Orbital ATK’s Cygnus spacecraft safely blasted off from Florida’s Cape Canaveral Air Force Station on Tuesday morning. The cargo ship was launched into space by Atlas V rocket.
The launch occurred on time at 11:11 a.m. The rocket and spacecraft hit all the expected milestones during the flight’s initial stages. At 11:33 a.m., NASA confirmed Cygnus had successfully separated from the rocket and was flying solo.
“The Cygnus module is expected to arrive at the International Space Station early Saturday morning, about 6:05 a.m. as the laboratory flies over southern France,” NASA officials wrote in a blog update. “The crew will use the complex’s robotic arm to grab Cygnus and attach it to the station.”
Cygnus is carrying 7,626 pounds of resupply materials and science experiments. It’s the largest cargo load every carried by a Cygnus module. Resupply materials include food, spare space station parts and hardware for upgrades.
Among the scientific materials is the Biomolecule Sequencer, a space-based DNA sequencer that could be used to monitor astronaut health, identify microbes and more. Also aboard Cygnus is the Genes in Space II experiment, designed to study the effects of space on telomeres, protective caps which protect the tips human chromosomes.
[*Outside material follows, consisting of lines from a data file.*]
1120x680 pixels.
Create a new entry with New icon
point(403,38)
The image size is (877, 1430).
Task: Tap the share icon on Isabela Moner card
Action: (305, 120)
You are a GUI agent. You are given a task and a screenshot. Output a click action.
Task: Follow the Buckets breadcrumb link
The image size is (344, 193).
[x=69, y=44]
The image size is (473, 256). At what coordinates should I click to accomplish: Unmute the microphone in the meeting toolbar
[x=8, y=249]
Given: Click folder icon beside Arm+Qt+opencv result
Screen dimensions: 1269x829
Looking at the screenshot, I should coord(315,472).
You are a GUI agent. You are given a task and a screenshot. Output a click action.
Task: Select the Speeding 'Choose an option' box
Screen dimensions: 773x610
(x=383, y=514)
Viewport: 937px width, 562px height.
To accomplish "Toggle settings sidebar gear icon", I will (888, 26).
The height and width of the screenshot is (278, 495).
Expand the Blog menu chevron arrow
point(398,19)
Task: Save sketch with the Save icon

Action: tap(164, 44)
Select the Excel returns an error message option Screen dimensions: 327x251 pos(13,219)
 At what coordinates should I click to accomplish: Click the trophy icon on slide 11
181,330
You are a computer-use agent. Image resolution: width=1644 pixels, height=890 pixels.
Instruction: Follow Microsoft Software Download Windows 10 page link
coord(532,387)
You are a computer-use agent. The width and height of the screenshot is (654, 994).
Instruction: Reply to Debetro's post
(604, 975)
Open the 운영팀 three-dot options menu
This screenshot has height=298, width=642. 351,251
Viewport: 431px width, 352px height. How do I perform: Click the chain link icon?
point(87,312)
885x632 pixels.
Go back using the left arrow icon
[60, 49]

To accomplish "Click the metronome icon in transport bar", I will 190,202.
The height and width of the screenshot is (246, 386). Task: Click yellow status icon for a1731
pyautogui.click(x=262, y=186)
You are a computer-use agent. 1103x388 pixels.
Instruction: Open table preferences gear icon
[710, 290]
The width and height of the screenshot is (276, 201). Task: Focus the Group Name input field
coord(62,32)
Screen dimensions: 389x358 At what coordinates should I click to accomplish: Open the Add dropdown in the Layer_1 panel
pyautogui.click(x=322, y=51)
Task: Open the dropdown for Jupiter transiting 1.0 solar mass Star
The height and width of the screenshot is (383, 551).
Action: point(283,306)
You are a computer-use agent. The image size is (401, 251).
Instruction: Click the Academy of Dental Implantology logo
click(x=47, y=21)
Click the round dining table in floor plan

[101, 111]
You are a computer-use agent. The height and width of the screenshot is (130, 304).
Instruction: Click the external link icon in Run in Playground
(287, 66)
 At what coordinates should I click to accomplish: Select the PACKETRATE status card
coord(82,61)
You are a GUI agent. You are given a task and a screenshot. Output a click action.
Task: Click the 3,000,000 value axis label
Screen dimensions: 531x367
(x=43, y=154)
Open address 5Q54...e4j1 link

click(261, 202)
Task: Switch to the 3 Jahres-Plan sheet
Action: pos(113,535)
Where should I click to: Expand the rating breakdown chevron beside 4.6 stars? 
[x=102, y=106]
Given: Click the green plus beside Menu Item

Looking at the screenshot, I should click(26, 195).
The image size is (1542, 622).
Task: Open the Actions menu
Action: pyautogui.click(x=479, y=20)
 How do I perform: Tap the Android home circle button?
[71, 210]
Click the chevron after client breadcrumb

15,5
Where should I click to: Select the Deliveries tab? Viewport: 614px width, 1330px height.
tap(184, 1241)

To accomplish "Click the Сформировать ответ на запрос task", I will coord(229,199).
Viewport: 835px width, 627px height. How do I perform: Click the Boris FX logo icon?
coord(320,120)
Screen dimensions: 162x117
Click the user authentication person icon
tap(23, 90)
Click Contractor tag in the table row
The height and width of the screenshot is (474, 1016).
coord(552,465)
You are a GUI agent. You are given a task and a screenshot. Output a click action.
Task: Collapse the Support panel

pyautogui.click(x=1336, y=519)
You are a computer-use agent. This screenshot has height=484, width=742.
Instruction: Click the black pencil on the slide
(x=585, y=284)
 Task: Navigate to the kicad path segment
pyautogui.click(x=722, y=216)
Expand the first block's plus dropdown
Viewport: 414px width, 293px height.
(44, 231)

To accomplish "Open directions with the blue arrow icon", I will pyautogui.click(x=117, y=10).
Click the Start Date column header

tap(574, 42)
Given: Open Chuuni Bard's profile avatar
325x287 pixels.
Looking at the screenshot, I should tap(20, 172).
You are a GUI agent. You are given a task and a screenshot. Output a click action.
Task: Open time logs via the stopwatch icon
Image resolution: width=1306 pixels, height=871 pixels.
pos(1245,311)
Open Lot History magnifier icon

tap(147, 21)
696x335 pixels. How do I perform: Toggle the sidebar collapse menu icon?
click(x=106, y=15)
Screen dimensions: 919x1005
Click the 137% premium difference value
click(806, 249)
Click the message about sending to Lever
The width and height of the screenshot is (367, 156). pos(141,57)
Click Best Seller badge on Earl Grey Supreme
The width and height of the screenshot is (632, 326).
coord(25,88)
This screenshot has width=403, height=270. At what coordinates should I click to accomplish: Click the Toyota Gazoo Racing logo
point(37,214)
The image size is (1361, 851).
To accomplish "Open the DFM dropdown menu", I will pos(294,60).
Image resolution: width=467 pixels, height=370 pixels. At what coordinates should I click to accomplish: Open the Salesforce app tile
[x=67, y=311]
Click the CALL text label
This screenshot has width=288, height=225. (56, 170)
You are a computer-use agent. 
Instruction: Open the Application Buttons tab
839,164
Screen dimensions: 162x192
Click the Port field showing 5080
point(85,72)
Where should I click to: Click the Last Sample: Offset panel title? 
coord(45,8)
After the cargo is unloaded and Cygnus is packed full of trash, the module will be released for its descent back to Earth. During reentry, another experiment will begin — the third Spacecraft Fire Experiment. Safire III is designed to study how fire burns in microgravity. The experiment will help scientists understand space-based flammability and test sensors designed to detect gases.
Coverage of the Cygnus launch will continue on NASA TV today, which viewers can stream online at NASA Live. At 12:40 p.m., coverage of the Orbital ATK Cygnus solar array deployment will begin, followed by a post-launch press conference with mission managers at 2 p.m.